- [Text excerpt]
The Long Game

What the sync education conversation gets wrong — and what it leaves out entirely.

There's a version of sync licensing advice that gets passed around a lot. It's well-intentioned, generally accurate, and built almost entirely around studying the placements of artists who will never be in your situation. Sia. M83. The Black Keys. The Cinematic Orchestra. These are instructive examples if you're trying to understand why a piece of music works in a scene. They're not particularly useful if you're trying to build a production music catalog as a long-term business.

The difference matters. Not because the principles don't apply. Emotional utility, edit-friendliness, tonal clarity, they do matter. But the business those hyper visible artists operate in is structurally different from the one most of us are actually working in. When Sia's team lands a sync placement, it might generate six figures from a single license. That's not the game most production music composers are playing. And pretending it is tempts people to build toward the wrong targets. The problem isn't just what's missing… it's that the examples being held up are pointing people in the wrong direction entirely.

- [Raw records]
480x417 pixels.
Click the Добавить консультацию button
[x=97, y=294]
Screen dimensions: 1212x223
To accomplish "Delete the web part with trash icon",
* * *
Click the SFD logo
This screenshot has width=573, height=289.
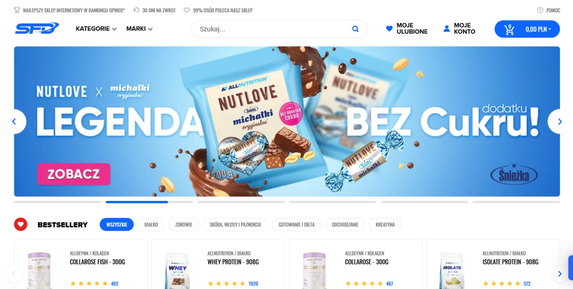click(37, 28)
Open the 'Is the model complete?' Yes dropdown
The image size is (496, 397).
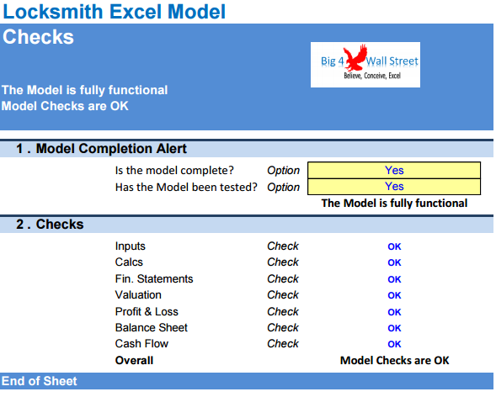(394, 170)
* * *
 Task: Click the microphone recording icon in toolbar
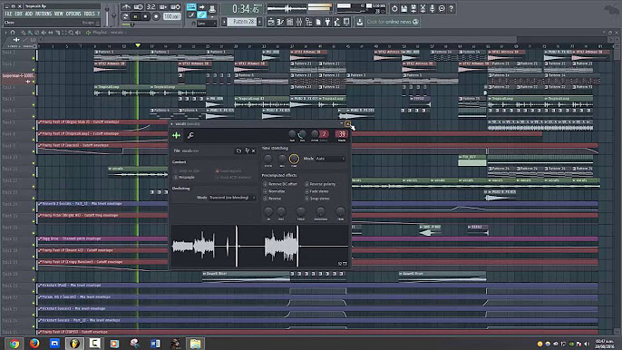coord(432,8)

- [What is asked]
1) Answer these questions from the sync licensing essay:
(a) Which four artists does the essay name as examples in common sync advice?
(b) Which three principles does the essay say still matter?
(c) What might a single license generate when Sia's team lands a sync placement?
2) Decide whether each statement agrees with the sync licensing essay, and support each answer with a quotation from it.
(a) The essay calls the widely shared sync licensing advice generally inaccurate.
(b) The essay says a sync placement for Sia's team might bring in six figures from one license.
(c) The essay argues that the principles of emotional utility, edit-friendliness, and tonal clarity do not apply.
3) Write the next passage of the sync licensing essay, picking up after its final sentence.

- [Exercise responses]
1)
(a) Sia, M83, The Black Keys, and The Cinematic Orchestra.
(b) Emotional utility, edit-friendliness, and tonal clarity.
(c) Six figures.

2)
(a) No: "It's well-intentioned, generally accurate, and built almost entirely around studying the placements of artists who will never be in your situation."
(b) Yes: "When Sia's team lands a sync placement, it might generate six figures from a single license."
(c) No: "Not because the principles don't apply."

3)
The actual math — DRIP DRIP DRIP

In production music, the path to serious income isn't one transformative placement. It's volume, consistency, and time. You can be building toward that same $100,000—but you're making it a hundred or two at a time, multiplied across thousands of placements, across hundreds of tracks, over many years. That's not a lesser version of success. It's a different discipline entirely, with different demands on how you write, how you build, and how you think about your catalog as an asset.

Most people who don't make it in this business don't fail because they lacked talent. They fail because they underestimated what that discipline actually requires. The patience to keep writing when nothing is being placed yet. The follow-through to develop a catalog that's deep enough to matter. The willingness to treat this as a career being built over a decade or more… not betting the farm by hoping for a huge payday on a few hit tracks.

Making a real career in production music means making (hopefully) thousands or millions of dollars a buck or two at a time. That’s not a problem to solve. It’s the playbook.

The composers I've seen build sustainable careers understood this early. The ones who washed out often didn't… or understood it intellectually but couldn't hold onto it when the timeline stretched longer than expected.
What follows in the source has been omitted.